My mother, a hard-line Catholic, was not impressed by my new choice of religion. ‘Jesus died to redeem our sins,’ she scolded me. ‘How can you abandon Him?’
‘I haven’t got a problem with Jesus,’ I replied, still sulking in my thirties. ‘Just all those priests He keeps employing!’
My new mentor, Dick Causton, was a whole lot better than a priest. He had graduated from being a colonel in the army to becoming the leader of our small Nichiren sect in the U.K. Tall, dignified, and charismatic, Dick reminded me of a white Morgan Freeman. He was the first male figure to gain my undivided respect.
That's who I want to be when I'm seventy, I decided. This is the Buddhism for me!
Dick set me on the path to India. ‘So you want to see where this great religion began?’ he asked, raising his arms as if to encompass the world. ‘Well, go out there and be like a sponge. Soak it all up. Then, when you get back, squeeze it all out. Produce something remarkable!’
India was fun. It took me two or three trips to really pick up on that, but as I did so, I found that the childlike quality of the country – the simple curiosity, the warm-hearted openness, the sheer craziness of it – struck a chord in me. Six weeks into my first trip, around February of 1985, I had forgotten that I had ever worn a suit to work. By the time I returned in April, I had vowed never to work again. Somehow, I determined, I would be going back to India on a regular basis – and that was when I started to write.
Dick had said I should squeeze out the sponge of my travels, then produce something of value with whatever came out. I decided to use my experiences to write a book about the real India, a serious
accounting of its poverty, politics, and religion. But the real India was far more surreal than serious. It was like a giant playground wherein everything—people, traffic, and livestock—bounced off each other at random.
I had attempted to put pen to paper before, but I’d never got past the first three chapters. I’d simply lacked the incentive to go any further.

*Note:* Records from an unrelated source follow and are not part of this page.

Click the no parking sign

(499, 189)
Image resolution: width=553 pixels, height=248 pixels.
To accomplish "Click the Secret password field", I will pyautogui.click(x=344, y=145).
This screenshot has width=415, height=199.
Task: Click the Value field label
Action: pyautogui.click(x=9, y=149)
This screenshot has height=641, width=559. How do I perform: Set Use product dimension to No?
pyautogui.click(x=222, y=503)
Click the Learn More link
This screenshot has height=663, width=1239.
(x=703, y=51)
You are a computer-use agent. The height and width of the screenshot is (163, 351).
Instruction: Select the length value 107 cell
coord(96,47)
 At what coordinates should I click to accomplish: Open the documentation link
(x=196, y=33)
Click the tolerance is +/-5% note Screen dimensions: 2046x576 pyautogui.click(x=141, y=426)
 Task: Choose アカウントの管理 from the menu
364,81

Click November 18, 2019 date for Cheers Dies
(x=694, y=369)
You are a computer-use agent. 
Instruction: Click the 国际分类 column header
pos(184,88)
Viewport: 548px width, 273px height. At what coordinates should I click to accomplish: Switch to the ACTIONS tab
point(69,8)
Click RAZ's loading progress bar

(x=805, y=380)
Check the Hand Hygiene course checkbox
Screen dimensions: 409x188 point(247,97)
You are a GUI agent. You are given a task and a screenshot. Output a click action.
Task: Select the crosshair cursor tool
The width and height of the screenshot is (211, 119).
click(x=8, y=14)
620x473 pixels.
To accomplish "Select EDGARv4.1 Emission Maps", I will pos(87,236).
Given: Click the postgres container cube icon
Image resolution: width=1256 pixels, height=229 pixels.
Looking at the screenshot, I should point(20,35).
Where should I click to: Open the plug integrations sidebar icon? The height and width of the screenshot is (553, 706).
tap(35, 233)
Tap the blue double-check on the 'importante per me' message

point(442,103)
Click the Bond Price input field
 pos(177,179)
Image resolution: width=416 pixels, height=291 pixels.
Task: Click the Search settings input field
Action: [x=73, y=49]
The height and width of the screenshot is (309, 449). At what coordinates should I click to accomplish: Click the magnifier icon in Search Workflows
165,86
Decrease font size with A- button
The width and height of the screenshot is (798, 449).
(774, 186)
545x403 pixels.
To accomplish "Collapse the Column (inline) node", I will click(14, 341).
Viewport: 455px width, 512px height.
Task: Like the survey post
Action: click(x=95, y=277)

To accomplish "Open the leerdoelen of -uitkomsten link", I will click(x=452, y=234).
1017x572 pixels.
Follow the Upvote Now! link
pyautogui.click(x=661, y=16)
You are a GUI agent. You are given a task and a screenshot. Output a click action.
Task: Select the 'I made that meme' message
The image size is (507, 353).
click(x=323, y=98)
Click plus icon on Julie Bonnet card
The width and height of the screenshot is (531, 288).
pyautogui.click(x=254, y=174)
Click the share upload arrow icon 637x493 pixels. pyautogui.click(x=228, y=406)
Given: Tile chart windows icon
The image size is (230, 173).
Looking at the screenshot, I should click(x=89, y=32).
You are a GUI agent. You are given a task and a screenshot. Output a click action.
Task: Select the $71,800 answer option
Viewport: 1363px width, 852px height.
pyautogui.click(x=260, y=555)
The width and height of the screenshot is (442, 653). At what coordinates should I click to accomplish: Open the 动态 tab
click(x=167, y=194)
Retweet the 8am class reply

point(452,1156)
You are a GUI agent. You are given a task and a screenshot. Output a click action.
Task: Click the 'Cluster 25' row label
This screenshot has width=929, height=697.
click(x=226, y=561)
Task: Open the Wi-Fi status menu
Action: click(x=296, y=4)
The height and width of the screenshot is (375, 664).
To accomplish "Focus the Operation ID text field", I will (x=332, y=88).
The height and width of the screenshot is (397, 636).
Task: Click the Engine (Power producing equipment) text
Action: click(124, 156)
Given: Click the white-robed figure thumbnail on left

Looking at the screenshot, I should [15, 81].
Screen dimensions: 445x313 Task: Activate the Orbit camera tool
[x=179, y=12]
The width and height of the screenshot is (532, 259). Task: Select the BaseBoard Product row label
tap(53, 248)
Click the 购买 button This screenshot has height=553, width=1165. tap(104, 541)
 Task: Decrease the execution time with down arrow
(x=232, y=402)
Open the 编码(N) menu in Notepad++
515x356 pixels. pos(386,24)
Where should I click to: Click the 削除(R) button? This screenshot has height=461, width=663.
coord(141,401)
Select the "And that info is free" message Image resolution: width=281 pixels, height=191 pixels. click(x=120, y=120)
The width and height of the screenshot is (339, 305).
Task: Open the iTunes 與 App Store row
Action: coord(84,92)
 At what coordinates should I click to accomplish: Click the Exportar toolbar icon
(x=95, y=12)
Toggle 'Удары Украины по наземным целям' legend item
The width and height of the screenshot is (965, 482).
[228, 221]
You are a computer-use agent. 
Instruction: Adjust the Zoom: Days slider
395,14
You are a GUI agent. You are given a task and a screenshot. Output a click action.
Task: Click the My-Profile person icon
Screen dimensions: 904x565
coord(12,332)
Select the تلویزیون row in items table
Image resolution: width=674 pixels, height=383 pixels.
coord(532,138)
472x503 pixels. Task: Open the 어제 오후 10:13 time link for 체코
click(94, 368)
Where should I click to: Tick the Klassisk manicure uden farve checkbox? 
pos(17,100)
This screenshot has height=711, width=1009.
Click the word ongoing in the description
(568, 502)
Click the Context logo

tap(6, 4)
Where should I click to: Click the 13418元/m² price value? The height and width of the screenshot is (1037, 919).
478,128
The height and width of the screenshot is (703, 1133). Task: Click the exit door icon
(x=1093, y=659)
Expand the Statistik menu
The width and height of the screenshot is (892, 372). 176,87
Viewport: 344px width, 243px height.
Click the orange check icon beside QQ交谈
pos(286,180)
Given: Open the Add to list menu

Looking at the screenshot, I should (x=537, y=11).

Now I had all the incentive in the world. It was either getting paid to write about India or return to the drudgery of running an old people’s home in Clapham.
So, discarding the idea of writing a ‘serious’ book, I decided instead to type up the diary of my first trip through India. When I’d finished I packaged it up, then sent it off to forty-two publishers and agents. Then I hopped on a plane to Japan, spending every penny I had, and prayed to the main Buddhist temple that my gamble would succeed.
I returned to London with the worst case of flu I’d ever had. On the positive side, the phones started ringing. The first call was from a minor publisher who wanted my book. The second was from a bigger publisher who wanted me to write a travel guide to the whole of India. It was a dream come true. The money they offered wasn’t much—£2500 advance and 7.5% of royalties on sales—but all my flights were paid for, and they threw in lots of free hotels. Suddenly I was doing what I’d always wanted to do: travel and write. My life, which had been on hold until this moment, finally began to move forward.
From this point on, I began to lead a split existence – half the year in India, the other half in England writing about India. And each time I came home, with a bagful of notes and tapes to transcribe, I carried more of India back with me. I felt lighter, freer, more at ease with myself. India was rubbing off on me, I realised, and when I laughed now, it was not shy and restrained as before, but loud and contagious – a true reflection of what I felt about myself and about India: that both things were so wacky, so absurd, that I just had to laugh.